Work item — List all lines of the data that include the string "image".

-- Opening Marker --

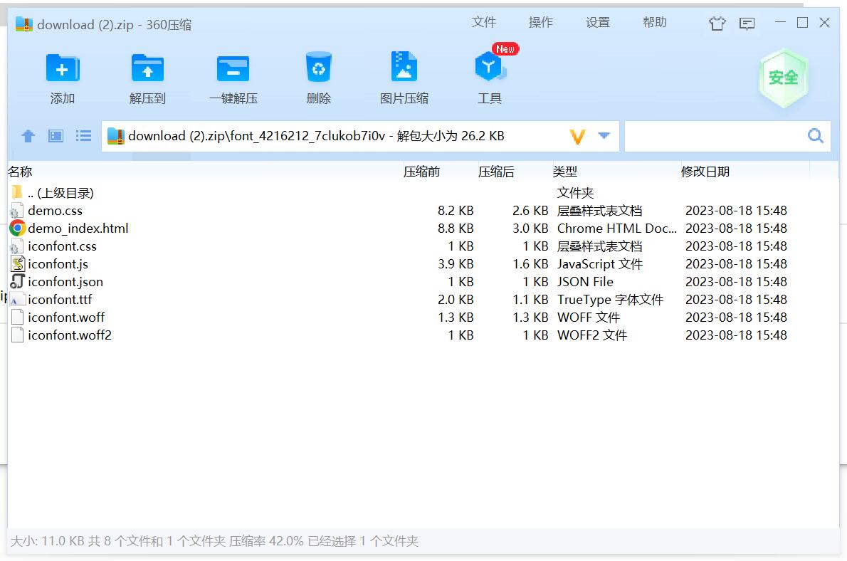The width and height of the screenshot is (847, 561).
Task: Switch to thumbnail view mode
Action: click(56, 136)
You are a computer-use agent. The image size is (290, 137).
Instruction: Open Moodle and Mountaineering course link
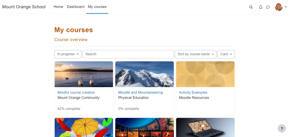coord(140,93)
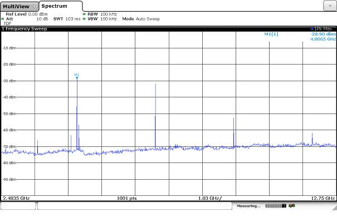337x217 pixels.
Task: Click the Mode Auto Sweep setting
Action: [x=141, y=19]
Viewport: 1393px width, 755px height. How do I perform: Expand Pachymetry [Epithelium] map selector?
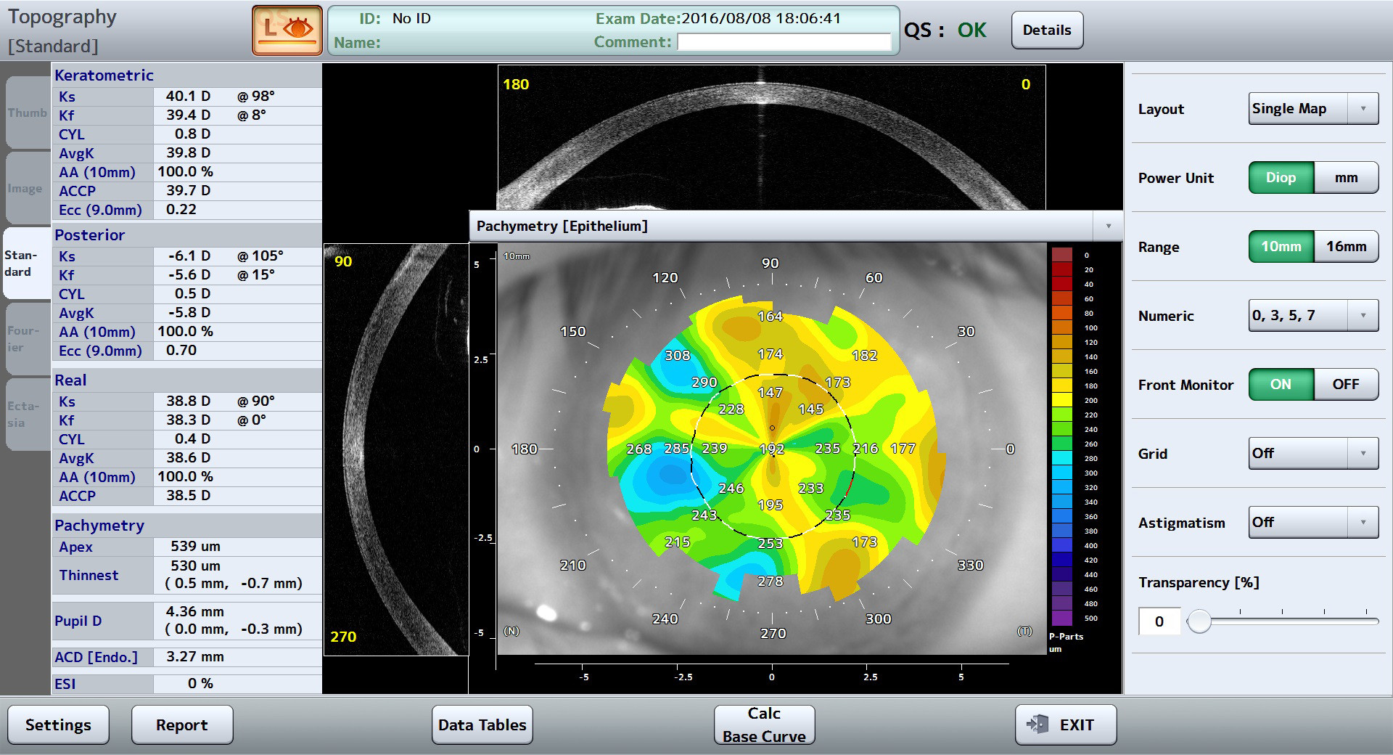pyautogui.click(x=1107, y=227)
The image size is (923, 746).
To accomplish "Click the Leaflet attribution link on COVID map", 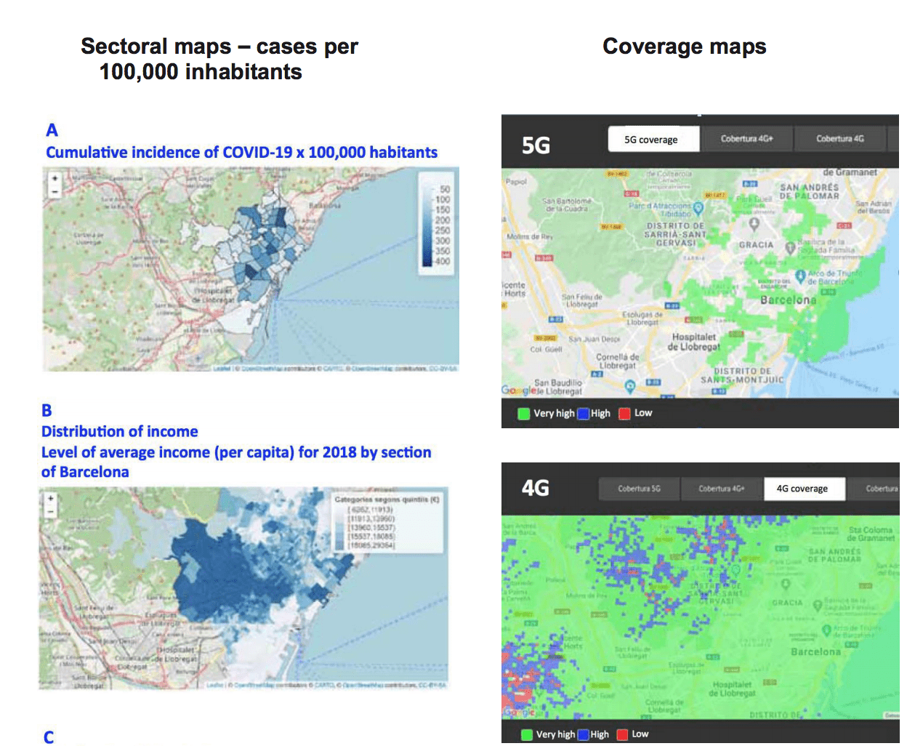I will [x=221, y=369].
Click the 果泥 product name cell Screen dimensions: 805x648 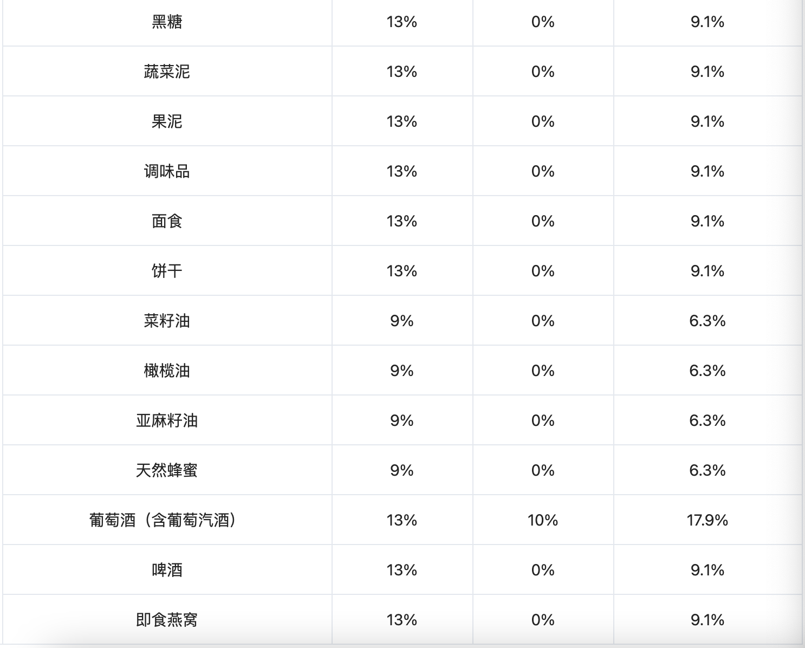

-- Closing Marker --

Exercise result —
You are a computer-use agent. The image size is (290, 137).
The image size is (923, 746).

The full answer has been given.